What we get from the framework for free

EnqueueRequestsFromMapFunc already maps old + new on updates (and the object on create/delete). So the map function only needs to return "the config this workload references", and the config a workload just left is woken automatically — no status scan required. Pair it with a predicate so it only fires on real ref changes (avoids status churn). Missed-event edge cases (e.g. a delete while the controller was down) are healed by the level-triggered reconcile + periodic resync, same as today.

Better way: field indexers for the rebuild

Register a field index on each workload's ref field and query it directly:

mgr.GetFieldIndexer().IndexField(ctx, &MCPServer{}, "spec.oidcConfigRef", extractRefName)
// ...
r.List(ctx, &servers, client.InNamespace(ns), client.MatchingFields{"spec.oidcConfigRef": cfg.Name})

This returns only the matching workloads instead of scanning all of them. It's the standard controller-runtime/kubebuilder pattern and is already used in this repo for spec.groupRef (setupGroupRefFieldIndexes, mcpserverentry_controller). Same output, much cheaper at scale, and it benefits both the reconcile rebuild and the deletion check.

Longer term: compute references on-demand, drop the stored list

Status.ReferencingWorkloads only exists to back the printer column. It does not protect deletion — handleDeletion already re-runs the lookup live before removing the finalizer, so the stored list is pure display overhead. Maintaining it means watching every workload type and rewriting config status on each change, which scales poorly (hundreds of workloads → constant status writes for a count nobody reads programmatically).

The conventional pattern (e.g. Kubernetes PVC protection: pkg/controller/volume/pvcprotection) is finalizer + on-demand check at deletion time, no stored list.
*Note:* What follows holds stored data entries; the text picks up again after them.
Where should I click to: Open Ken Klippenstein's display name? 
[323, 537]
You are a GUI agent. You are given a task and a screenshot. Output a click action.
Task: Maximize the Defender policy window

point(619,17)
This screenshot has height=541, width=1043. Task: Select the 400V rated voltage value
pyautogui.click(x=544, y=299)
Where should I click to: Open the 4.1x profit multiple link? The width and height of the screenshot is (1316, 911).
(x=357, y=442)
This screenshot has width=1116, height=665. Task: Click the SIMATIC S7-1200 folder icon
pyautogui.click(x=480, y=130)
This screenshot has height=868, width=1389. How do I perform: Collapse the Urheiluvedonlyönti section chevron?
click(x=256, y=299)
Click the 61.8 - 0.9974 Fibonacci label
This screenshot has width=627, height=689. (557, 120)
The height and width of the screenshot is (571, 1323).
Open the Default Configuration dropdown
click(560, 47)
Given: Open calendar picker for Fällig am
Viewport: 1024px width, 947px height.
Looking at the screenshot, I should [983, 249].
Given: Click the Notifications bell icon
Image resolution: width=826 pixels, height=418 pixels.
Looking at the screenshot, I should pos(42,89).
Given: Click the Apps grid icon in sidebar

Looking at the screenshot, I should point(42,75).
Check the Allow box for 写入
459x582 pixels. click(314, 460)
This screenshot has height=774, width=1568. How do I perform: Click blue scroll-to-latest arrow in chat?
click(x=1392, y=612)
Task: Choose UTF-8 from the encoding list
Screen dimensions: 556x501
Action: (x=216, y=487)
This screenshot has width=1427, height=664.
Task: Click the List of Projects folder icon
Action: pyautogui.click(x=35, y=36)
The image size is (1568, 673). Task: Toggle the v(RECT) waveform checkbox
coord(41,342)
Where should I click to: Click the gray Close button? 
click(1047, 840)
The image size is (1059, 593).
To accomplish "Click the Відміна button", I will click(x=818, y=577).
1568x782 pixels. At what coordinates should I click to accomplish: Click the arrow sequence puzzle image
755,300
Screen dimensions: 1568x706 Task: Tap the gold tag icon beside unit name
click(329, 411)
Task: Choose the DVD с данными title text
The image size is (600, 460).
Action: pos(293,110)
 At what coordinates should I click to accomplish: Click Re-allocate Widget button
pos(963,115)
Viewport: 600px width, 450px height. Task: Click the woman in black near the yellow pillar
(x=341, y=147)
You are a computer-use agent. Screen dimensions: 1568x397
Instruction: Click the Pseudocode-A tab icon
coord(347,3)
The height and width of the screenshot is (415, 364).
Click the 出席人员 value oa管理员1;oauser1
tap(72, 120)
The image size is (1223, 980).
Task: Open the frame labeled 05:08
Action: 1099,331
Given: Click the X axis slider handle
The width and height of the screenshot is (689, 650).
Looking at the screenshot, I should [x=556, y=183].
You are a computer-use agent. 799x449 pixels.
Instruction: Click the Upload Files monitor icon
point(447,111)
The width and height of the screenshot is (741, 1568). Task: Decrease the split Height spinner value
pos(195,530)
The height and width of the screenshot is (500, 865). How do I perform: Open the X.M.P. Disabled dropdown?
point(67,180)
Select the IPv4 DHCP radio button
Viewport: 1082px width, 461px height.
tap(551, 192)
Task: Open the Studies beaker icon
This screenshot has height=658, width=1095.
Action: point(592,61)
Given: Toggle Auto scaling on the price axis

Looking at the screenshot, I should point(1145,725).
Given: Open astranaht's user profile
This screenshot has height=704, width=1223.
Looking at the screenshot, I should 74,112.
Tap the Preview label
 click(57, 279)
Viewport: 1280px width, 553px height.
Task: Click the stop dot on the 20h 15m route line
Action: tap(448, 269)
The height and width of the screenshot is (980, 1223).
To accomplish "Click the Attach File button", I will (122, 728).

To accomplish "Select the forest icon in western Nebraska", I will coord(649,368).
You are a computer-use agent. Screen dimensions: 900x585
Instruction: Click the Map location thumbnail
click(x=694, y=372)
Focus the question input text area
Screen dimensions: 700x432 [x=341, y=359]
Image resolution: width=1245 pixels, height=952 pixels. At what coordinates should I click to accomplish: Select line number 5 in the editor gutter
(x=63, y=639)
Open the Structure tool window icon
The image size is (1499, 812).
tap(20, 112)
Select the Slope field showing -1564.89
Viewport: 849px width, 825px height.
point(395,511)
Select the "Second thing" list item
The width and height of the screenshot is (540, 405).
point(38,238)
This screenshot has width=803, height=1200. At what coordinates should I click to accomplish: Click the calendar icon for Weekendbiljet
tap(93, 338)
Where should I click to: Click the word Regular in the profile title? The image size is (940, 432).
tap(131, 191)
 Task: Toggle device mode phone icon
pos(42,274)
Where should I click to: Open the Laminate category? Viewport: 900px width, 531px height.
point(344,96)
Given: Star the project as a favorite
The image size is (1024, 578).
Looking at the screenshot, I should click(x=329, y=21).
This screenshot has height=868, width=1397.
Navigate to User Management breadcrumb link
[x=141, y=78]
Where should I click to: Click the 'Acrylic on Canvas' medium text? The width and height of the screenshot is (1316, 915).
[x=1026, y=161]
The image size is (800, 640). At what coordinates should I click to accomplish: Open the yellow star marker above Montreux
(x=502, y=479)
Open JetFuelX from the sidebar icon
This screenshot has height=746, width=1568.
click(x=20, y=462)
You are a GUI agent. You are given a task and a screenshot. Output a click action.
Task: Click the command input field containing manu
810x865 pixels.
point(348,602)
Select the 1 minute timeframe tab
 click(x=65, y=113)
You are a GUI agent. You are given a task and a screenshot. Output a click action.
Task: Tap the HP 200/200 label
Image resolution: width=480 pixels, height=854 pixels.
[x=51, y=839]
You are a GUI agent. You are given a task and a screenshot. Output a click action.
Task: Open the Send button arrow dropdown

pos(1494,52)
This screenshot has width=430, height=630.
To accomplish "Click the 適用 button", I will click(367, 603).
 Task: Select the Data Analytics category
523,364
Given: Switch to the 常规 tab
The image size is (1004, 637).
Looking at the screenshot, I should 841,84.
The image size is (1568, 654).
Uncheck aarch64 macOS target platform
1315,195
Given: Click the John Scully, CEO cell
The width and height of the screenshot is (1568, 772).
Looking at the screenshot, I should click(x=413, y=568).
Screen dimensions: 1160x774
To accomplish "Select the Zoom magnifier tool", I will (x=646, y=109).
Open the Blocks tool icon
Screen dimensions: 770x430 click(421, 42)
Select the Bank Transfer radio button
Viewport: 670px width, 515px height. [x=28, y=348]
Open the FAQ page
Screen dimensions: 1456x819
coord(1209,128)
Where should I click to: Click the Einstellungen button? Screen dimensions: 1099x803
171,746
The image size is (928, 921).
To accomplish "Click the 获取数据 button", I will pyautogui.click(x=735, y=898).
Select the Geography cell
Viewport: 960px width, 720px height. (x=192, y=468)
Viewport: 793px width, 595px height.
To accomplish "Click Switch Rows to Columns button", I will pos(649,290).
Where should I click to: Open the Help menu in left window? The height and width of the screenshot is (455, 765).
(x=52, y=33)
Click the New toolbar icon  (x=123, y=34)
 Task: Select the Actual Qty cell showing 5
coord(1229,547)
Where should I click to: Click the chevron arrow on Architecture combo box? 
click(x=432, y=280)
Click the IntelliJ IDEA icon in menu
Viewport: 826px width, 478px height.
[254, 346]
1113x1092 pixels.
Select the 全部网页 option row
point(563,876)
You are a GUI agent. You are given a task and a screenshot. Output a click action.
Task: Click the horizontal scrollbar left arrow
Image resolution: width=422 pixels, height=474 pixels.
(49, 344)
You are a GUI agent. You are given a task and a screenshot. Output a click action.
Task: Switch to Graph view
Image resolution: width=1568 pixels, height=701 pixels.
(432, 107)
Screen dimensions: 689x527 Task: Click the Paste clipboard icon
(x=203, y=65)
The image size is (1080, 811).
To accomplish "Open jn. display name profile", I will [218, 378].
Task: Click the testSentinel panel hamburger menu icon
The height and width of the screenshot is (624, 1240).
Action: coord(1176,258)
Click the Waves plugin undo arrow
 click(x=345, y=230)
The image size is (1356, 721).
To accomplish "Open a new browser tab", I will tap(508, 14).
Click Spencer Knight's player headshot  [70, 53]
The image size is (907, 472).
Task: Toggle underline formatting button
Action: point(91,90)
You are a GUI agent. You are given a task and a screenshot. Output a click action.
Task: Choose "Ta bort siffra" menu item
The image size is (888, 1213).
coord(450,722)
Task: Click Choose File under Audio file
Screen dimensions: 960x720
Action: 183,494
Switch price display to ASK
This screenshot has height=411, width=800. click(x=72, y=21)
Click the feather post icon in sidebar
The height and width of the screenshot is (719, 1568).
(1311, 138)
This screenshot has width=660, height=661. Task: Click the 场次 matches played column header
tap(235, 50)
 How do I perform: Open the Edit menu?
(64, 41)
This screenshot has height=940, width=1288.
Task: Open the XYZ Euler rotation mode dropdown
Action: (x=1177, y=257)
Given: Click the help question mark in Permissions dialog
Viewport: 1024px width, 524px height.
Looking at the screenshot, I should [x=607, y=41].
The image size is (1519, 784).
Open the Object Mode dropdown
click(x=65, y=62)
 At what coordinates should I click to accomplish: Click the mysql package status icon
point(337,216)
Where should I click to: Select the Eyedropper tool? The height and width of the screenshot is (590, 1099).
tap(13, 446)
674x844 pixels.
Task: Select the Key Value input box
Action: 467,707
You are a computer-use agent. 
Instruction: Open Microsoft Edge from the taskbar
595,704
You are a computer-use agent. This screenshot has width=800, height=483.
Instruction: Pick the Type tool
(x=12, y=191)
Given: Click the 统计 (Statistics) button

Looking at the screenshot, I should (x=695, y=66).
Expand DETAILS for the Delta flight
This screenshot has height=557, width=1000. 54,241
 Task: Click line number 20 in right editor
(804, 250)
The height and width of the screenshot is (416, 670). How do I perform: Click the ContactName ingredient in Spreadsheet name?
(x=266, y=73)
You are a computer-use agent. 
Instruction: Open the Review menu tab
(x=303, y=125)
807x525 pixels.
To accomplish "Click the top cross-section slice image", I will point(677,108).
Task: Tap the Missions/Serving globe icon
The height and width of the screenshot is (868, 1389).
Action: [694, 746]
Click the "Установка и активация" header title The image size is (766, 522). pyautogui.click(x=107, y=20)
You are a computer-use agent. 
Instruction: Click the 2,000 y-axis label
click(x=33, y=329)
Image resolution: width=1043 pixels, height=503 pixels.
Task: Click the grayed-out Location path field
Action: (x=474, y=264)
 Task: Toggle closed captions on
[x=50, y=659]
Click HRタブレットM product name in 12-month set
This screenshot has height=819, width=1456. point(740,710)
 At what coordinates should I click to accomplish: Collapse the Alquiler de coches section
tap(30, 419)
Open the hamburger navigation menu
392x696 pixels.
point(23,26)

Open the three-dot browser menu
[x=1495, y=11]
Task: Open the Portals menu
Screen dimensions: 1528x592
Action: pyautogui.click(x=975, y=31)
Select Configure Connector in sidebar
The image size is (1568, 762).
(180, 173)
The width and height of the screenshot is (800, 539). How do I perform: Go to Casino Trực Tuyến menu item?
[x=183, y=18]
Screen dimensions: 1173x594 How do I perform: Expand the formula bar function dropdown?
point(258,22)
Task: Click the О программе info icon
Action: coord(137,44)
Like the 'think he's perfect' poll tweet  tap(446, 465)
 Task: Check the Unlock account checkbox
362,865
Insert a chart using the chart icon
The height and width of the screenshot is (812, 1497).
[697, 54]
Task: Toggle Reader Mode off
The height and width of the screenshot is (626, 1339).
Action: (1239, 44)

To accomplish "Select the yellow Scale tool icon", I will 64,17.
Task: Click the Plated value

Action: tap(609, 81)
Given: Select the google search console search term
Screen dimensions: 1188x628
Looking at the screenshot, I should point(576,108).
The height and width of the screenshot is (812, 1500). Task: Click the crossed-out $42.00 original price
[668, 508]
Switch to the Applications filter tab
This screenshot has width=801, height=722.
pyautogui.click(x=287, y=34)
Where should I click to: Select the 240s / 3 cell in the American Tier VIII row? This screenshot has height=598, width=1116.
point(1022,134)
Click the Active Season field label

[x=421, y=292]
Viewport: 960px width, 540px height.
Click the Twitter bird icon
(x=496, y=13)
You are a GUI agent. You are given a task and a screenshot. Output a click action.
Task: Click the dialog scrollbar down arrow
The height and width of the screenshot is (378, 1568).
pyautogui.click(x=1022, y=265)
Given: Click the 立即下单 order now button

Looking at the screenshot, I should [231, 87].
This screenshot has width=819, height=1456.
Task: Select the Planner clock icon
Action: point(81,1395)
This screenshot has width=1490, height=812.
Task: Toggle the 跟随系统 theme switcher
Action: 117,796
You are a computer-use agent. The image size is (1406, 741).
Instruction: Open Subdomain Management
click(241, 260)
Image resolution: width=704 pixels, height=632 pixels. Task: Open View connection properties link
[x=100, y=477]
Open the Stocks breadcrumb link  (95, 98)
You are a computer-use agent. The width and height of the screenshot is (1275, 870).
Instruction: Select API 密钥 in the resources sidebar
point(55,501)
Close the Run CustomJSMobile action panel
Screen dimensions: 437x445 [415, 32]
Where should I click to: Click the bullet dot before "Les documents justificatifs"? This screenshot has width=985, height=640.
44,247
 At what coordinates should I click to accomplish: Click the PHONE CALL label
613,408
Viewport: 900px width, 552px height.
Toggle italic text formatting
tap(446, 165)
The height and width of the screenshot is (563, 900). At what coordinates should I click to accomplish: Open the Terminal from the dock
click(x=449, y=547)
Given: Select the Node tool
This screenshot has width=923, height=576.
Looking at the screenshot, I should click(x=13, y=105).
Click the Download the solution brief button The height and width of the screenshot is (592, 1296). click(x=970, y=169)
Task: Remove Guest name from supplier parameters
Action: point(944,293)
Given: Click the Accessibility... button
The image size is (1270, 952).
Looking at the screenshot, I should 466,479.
We could drop ReferencingWorkloads (and the watches/index that feed it), keep just the finalizer + live check, and either drop the "References" column or keep a lightweight count if the UX is worth it. This removes the entire watch + rebuild + store + scan apparatus.


Efficiency / outcome

  • Reconcile rebuild: O(all workloads) in-memory scan → O(matching workloads) indexed lookup.
  • Watch path: delete the per-controller stale-ref scan (and its shared helper + getters) — net code removal, not addition.
  • At scale (hundreds of workloads/configs): far fewer wasted reconciles and status writes; if we go all the way to on-demand, we stop watching workloads purely to maintain a display count.
  • No behavior change for steps 1–2: Status.ReferencingWorkloads, the count column, and finalizer-based deletion protection all stay identical — just computed more efficiently.

Suggested order

  1. Field indexer for findReferencingWorkloads (safe, drop-in, no behavior change).
  2. Delete the stale-ref scan; lean on framework old+new enqueue + a predicate (verify with the operator integration suite).
  3. Discuss whether to drop Status.ReferencingWorkloads and move fully to on-demand deletion checks.